In 1898 the BA&P took over the British-owned company Villa Maria and Rufino Railway and a year later John Wynford Philips became chairman of the BA&P, a post he held until 1938. During this period the company developed into a regional amalgamation of companies and dependent lines reaching from Buenos Aires to the Andes and extending from San Juan to Bahía Blanca. In 1907 the Argentine Great Western Railway, which had long been a rival of the BA&P, was taken over.

The line between Buenos Aires and Valparaíso in Chile was finally completed when the link between Mendoza and Santa Rosa de Los Andes in Chile, built by the Transandine Railway company was opened in 1910. In 1908 the BA&P acquired part of a building on Florida Street, in the centre of Buenos Aires, for offices. As a result, the building became known as Edificio Pacífico and since 1990 has housed Galerías Pacífico, a well-known shopping arcade.

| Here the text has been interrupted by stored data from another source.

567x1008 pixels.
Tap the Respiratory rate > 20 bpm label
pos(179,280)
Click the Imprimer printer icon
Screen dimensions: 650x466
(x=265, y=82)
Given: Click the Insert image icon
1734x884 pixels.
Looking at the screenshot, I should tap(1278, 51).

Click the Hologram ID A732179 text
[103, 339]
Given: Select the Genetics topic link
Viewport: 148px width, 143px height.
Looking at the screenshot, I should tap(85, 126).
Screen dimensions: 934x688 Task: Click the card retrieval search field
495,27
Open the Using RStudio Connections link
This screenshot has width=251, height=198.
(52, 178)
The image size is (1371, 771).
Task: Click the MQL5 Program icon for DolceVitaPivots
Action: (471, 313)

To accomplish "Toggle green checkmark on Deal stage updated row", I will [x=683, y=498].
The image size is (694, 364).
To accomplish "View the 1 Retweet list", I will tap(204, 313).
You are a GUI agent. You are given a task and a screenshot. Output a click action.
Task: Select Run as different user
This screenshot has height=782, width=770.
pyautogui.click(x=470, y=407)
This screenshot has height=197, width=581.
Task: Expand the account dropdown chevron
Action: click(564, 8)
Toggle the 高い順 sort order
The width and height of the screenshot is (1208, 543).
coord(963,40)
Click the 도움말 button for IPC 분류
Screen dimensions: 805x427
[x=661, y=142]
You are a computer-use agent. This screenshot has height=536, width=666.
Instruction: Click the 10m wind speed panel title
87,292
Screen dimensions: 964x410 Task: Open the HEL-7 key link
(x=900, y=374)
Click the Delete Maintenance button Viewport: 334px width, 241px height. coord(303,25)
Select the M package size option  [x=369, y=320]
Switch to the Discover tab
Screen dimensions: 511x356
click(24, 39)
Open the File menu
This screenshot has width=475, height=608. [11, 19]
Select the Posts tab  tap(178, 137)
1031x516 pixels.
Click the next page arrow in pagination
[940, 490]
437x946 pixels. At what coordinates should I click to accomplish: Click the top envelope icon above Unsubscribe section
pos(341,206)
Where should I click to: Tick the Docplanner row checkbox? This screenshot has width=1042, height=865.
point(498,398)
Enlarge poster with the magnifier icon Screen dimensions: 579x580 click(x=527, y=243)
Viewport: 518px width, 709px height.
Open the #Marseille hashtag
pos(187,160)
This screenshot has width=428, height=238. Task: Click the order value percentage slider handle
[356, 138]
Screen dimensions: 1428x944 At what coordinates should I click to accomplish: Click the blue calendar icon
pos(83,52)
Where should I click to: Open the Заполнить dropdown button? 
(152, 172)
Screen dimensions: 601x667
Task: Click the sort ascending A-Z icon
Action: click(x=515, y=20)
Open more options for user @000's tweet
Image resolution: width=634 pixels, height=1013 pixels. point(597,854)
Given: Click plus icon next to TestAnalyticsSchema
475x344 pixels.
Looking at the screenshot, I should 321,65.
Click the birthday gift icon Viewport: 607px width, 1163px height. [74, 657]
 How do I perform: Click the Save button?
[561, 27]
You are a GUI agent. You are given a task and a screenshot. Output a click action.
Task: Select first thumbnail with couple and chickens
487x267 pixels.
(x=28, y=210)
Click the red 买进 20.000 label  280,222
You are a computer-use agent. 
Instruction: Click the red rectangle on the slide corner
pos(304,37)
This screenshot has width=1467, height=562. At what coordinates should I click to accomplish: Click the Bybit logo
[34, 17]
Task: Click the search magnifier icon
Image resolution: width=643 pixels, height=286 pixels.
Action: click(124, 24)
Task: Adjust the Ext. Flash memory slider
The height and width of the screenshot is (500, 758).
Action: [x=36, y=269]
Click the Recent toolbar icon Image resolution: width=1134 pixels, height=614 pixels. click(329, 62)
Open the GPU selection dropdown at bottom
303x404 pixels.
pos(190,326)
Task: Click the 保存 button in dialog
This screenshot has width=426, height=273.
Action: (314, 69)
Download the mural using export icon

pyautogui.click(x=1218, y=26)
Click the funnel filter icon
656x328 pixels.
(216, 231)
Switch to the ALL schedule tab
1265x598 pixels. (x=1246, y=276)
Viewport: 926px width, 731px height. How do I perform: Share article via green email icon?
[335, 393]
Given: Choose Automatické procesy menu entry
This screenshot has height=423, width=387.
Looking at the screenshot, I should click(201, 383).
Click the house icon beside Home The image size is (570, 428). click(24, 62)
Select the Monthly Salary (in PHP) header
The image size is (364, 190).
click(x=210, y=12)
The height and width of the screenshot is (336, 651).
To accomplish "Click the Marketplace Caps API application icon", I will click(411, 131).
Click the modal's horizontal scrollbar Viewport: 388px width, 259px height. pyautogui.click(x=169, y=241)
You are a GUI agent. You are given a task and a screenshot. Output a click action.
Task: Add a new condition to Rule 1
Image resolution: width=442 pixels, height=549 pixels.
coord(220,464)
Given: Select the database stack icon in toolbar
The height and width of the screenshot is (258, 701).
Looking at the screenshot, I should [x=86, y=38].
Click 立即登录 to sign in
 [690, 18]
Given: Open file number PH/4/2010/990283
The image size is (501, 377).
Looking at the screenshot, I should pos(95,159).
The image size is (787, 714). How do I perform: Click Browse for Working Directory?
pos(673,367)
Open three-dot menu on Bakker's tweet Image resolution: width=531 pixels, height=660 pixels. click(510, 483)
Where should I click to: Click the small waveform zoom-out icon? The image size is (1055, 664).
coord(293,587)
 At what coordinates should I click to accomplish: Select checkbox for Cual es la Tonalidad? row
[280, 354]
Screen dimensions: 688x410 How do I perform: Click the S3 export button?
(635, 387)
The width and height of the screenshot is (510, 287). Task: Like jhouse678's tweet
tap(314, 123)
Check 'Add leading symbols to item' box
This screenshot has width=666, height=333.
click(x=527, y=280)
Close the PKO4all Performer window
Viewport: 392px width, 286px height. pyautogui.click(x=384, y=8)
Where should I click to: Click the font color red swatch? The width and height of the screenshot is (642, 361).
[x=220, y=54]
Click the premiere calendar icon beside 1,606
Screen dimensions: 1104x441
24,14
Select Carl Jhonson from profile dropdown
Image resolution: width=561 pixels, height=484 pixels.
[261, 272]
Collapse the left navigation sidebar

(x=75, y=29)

During this period, there was interest in electrifying the urban parts of the line in Buenos Aires, today the San Martín Line. Electrification was considered as early as 1907, and more concrete plans emerged in 1947 which included elevating the track through the centre of Buenos Aires, however, with the nationalisation of the railways in 1948, these plans were shelved.

==Nationalisation==
When the entire Argentine railway network was nationalised in 1948, during Juan Peron's presidency, the BA&P became part of the state-owned company Ferrocarril General San Martín.